This code accompanies the paper The Finer they get: On aggregating fine-tuned models to capture lexical semantic change, which addresses lexical semantic change (LSC) by leveraging fine-tuned language models on different tasks.
We follow Kutuzov and Giulianellito to use contextualized embeddings in a pipeline manner. More specifically, following steps are carried out:
- Clone the project by running
git clone https://github.com/Zzzzzzzw-17/LSC-AGG.git
- download required library by running
pip install -r requirements.txt
- You can use the embeddings extracted already here.
- If you want to extract embeddings yourself, you can run the following commands:
-
To extract token embeddings of bert-base model or any local fine-tuned models, run
python3 code/generate_embeddings_bert.py <PATH_TO_MODEL_CONFIG> <CORPUS> <TARGET_WORDS> <OUTFILE>
<PATH_TO_MODEL_CONFIG>
is the path to the model config.
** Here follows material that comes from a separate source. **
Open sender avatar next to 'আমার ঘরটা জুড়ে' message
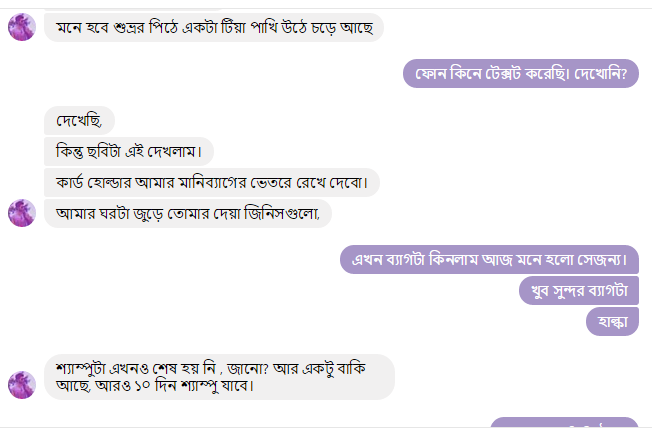652x428 pixels. click(x=22, y=213)
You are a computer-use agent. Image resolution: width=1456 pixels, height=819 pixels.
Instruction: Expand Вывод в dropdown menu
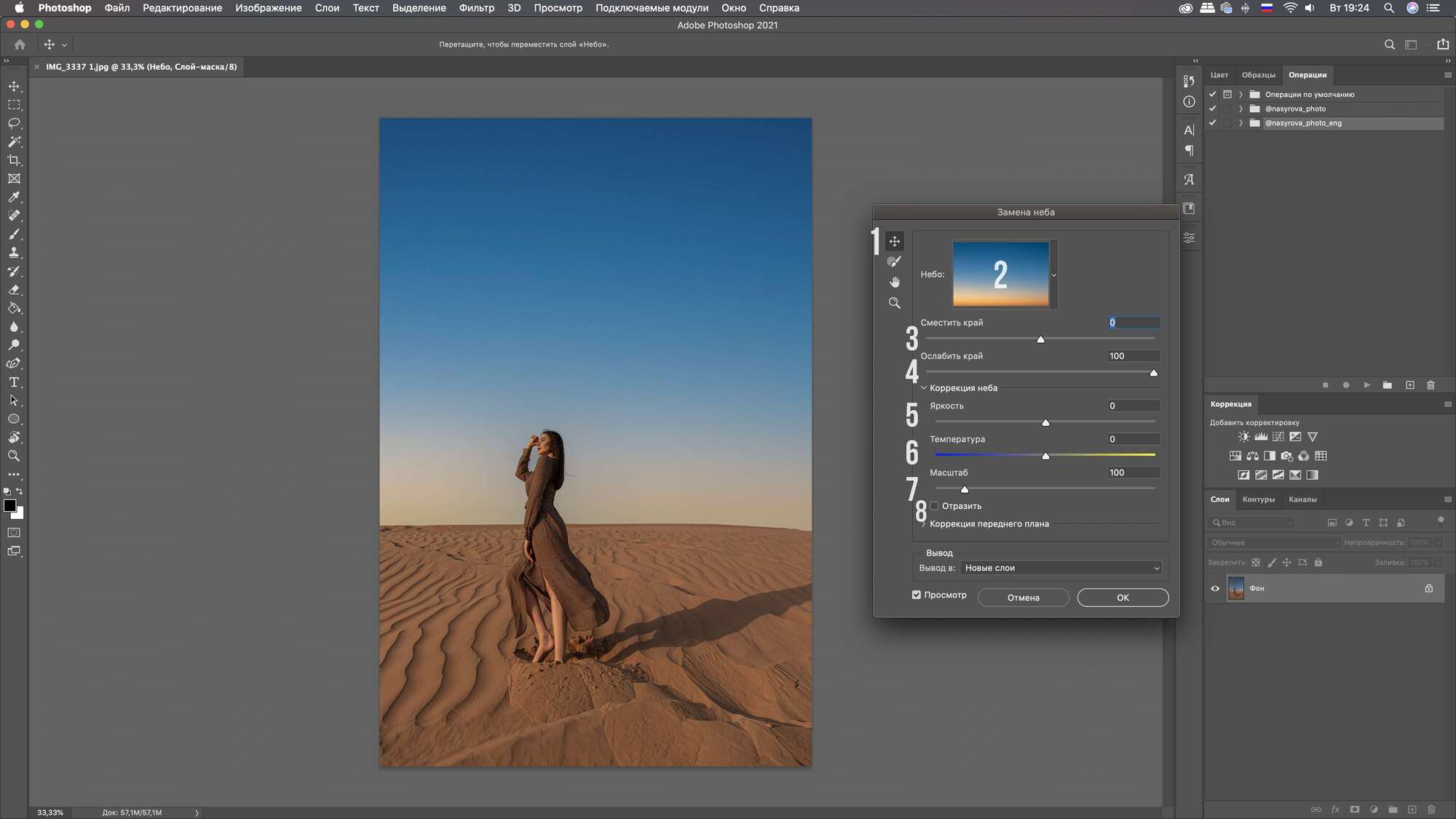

The config specifies model name or (finetuned) model path, embedding size and desired last n layer(s) for extraction. In this paper, we simply extracted the embeddings from the top layer (n=1). All model configs can be found incode/model_config
.<CORPUS>
is the directory of the corpus. We use the English dataset from SemEval-2020 Task 1: Unsupervised Lexical Semantic Change Detection. It can be downloaded from here.<TARGET_WORDS>
is the path of desired words for detection. We use the default 37 words in SemEval-2020 Task 1. It can be found in thedata/target_nopos.txt
in this repo.<OUTFILE>
is the path to store your embeddings files.- An example of usage can be:
python3 code/generate_embeddings_bert.py code/model_config/bert_base data/corpus1/token data/target_nopos.txt embeddings/embeddings.npz
(You need to download the corpus file and put them into the data file first.)
-
To extract token embeddings of adapter models, run
python3 code/generate_embeddings_adapter.py <PATH_TO_ADAPTER_CONFIG> <PATH_TO_MODEL_CONFIG> <CORPUS> <TARGET_WORDS> <OUTFILE>
<PATH_TO_ADAPTER_CONFIG>
is the path to the adapter config. The file specifies the adapter name and source. e.g.AdapterHub/bert-base-uncased-pf-cola hf
(Please use the hf version of adapters in order to avoid loading errors). All adapter configs can be found incode/adapter_config
.<PATH_TO_MODEL_CONFIG>
is the same as describe above. You can also change the model to your own fine-tuned one by specifying the model path.- e.g.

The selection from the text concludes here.